##### Study material

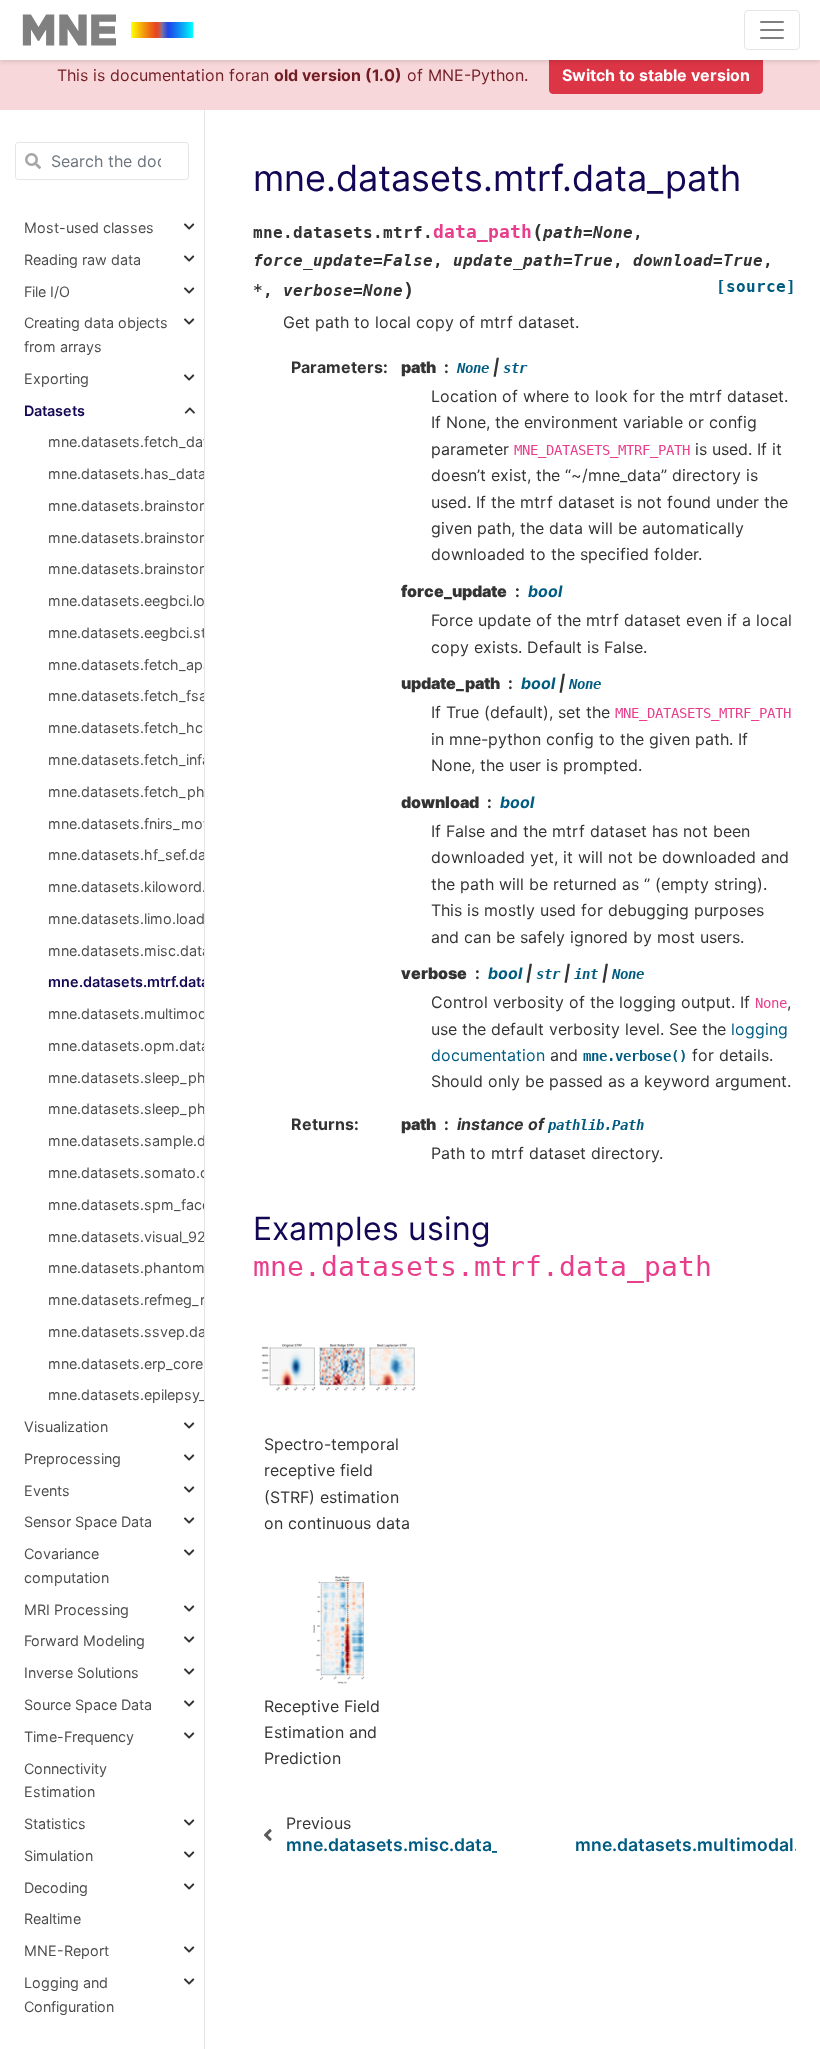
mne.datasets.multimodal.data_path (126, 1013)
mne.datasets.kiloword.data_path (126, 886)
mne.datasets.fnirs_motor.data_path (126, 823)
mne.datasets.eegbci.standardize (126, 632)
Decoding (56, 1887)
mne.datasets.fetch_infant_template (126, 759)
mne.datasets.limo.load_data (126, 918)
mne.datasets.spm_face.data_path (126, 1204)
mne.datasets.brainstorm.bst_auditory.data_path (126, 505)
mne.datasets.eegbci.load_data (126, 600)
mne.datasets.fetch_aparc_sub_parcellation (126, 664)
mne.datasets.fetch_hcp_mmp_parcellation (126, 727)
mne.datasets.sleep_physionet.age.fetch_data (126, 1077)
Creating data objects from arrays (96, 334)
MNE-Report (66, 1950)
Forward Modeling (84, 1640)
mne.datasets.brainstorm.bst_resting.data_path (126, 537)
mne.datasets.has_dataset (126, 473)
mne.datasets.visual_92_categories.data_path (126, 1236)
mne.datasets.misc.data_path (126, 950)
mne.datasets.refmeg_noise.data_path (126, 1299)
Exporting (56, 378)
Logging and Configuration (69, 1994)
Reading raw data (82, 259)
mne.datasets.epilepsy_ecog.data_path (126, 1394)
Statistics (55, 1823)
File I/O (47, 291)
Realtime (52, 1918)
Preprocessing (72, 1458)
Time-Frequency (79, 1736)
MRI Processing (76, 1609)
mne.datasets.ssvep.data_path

##########

About this task
All lines above that contain "eegbci" are required in the answer.

Answer section
mne.datasets.eegbci.standardize (126, 632)
mne.datasets.eegbci.load_data (126, 600)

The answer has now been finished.